The Twenty Minute VCThrive Raises New $10B Fund | OpenAI Buys OpenClaw | Stripe at $140B: Is Adyen Wildly Undervalued?
At a glance
WHAT IT’S REALLY ABOUT
AI frenzy reshapes venture and public SaaS valuations dramatically today
- Anthropic’s $30B raise at a $380B post-money is framed as a momentum-driven “escape velocity” bet fueled by unprecedented multi-year 10x revenue growth but coupled with capital-intensity and compute fragility risk.
- They argue public SaaS is being repriced not just on fundamentals but on a narrative shift—Wall Street “fell in love with AI” and therefore “fell out of love with SaaS,” pushing many stocks into a presumption-of-failure regime.

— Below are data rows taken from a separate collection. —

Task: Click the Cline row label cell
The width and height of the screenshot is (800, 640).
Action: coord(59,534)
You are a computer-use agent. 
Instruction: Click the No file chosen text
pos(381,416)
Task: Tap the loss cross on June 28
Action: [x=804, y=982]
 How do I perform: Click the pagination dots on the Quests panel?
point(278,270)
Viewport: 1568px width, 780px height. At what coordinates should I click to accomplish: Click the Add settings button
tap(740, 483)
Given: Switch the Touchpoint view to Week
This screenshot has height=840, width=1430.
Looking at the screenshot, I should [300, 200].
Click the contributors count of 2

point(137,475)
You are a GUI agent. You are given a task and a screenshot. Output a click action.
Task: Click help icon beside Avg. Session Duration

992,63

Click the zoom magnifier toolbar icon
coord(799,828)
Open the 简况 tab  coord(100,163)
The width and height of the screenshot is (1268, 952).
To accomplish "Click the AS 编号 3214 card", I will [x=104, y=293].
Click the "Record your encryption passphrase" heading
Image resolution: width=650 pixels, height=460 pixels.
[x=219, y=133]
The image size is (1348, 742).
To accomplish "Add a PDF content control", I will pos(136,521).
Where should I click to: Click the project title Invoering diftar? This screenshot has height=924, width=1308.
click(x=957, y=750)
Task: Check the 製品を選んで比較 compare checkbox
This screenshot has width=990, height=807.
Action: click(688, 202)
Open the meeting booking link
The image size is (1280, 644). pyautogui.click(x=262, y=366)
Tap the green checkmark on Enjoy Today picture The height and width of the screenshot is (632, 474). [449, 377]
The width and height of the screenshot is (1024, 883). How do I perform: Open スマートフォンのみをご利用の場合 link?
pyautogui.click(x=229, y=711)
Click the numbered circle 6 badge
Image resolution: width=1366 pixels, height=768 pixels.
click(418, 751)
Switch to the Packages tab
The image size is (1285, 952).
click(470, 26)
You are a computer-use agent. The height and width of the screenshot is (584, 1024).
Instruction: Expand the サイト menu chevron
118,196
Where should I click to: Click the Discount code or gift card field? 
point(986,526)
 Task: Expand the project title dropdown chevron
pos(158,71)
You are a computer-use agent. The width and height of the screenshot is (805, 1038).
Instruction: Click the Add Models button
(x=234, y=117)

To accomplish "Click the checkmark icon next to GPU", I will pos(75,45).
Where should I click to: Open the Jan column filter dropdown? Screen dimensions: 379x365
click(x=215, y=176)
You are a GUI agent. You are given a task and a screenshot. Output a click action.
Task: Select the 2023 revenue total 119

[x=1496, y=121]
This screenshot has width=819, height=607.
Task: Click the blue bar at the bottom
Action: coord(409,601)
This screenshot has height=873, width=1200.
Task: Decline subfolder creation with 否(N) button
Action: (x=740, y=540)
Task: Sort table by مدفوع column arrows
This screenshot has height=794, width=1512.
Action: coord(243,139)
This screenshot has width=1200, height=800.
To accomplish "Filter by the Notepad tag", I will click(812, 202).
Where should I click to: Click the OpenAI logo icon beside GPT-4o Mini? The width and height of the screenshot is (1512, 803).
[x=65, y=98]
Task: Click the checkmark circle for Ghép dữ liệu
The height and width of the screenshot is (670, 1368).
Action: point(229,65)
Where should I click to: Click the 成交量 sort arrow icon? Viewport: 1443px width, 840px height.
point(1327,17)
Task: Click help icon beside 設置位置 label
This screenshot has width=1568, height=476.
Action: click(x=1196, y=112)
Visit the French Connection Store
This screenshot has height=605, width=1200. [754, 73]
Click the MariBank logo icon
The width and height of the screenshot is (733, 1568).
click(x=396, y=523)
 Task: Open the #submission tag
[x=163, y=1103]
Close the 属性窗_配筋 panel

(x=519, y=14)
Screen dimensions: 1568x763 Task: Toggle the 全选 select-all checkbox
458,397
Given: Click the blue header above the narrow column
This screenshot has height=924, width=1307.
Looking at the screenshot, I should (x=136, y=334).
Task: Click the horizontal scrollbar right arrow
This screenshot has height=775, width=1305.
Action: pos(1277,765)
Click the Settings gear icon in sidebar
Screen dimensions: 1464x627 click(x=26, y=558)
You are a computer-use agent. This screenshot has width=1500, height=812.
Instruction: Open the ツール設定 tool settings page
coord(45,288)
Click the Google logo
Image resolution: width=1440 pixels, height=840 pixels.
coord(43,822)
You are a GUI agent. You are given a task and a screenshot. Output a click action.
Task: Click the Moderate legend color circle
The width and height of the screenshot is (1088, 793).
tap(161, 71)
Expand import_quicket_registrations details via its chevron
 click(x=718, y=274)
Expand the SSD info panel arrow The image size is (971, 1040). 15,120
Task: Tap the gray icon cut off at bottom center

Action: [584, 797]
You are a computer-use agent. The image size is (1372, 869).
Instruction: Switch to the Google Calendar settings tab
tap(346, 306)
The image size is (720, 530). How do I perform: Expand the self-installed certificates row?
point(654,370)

- A central claim is that enterprises will “will AI into existence,” allocating major budgets and pursuing headcount reduction even if ROI proof lags, which could extend the AI spending boom for 1–2 years before a potential retrenchment.
- The panel debates specific company implications: Shopify’s UI/platform bypass risk via agentic commerce, Figma’s missed AI-adjacent prototyping opportunity to Replit/Lovable, and the Stripe vs Adyen valuation gap as a growth-vs-profitability (and narrative/communications) tradeoff.
- OpenAI’s acquisition of OpenClaw is treated as a tipping point for semi-autonomous agents: developer enthusiasm outran safety guardrails, raising urgent questions about responsibility, security, and inference/cost scaling.
IDEAS WORTH REMEMBERING
5 ideasMega-rounds are now a core venture strategy, not an outlier.
The group portrays $30B AI rounds and $10B+ growth funds as inevitable when $100B–$1T outcomes stay private; fund size expands simply to maintain meaningful ownership and pro-rata in a small set of winners.
Anthropic is priced on momentum plus unprecedented growth, but compute makes it fragile.
They cite “three years of 10x GAAP revenue growth” as singular, yet warn these model companies resemble capital-intensive semiconductor businesses; over/under-investing in compute can create existential risk.
Public SaaS is being punished by a narrative rotation as much as by fundamentals.
Their “voting vs weighing machine” framing argues that AI’s presumption-of-success has flipped many SaaS names into presumption-of-failure, pushing multiples down even when cash flow and growth remain decent.
Enterprise AI spend may persist because leaders want workforce reduction, not just productivity tools.
They suggest many executives will actively choose to shrink headcount and align AI programs to that goal, extending spend even if near-term ROI evidence is mixed—until a later “prove it” phase forces retrenchment.
Disruption speed is uneven; AI-adjacent categories are moving fastest.
Coding, prototyping, creative tools, and support show rapid adoption and revenue capture (e.g., Replit/Lovable), while some systems-of-record may change slower—yet “slower” doesn’t mean “safe.”
WORDS WORTH SAVING
5 quotesThe truth is, you've never seen a company grow 10X in GAAP revenue on runway year on year for three years, right? At this scale. It just hasn't happened. So you're leaning into the singularity here.
— Rory O’Driscoll
I literally think you can make a decision, and I think by the end of this year, that, that train's gonna be so far out of the station that, that these nu- these growth numbers will be jaw-dropping because we will decide. Enterprises will- the Fortune 500 or Global 2000 will decide we are replacing humans with AI, even if it's not the right decision.
— Jason Lemkin
In the short term, we're narrative and momentum creatures, and all that's happened now is the narrative and momentum has shifted to AI's gonna do everything.
— Rory O’Driscoll
Give me a fucking break. I don't wanna, I don't wanna, like, have to pick which, which accounting software in four years might break out for AI. No one wants to do that. Just show me the carry.
— Jason Lemkin
If the idea is every time you have to deal with a problem, you have to go private to fix it, that strikes me as a little absurd.
— Rory O’Driscoll
High quality AI-generated summary created from speaker-labeled transcript.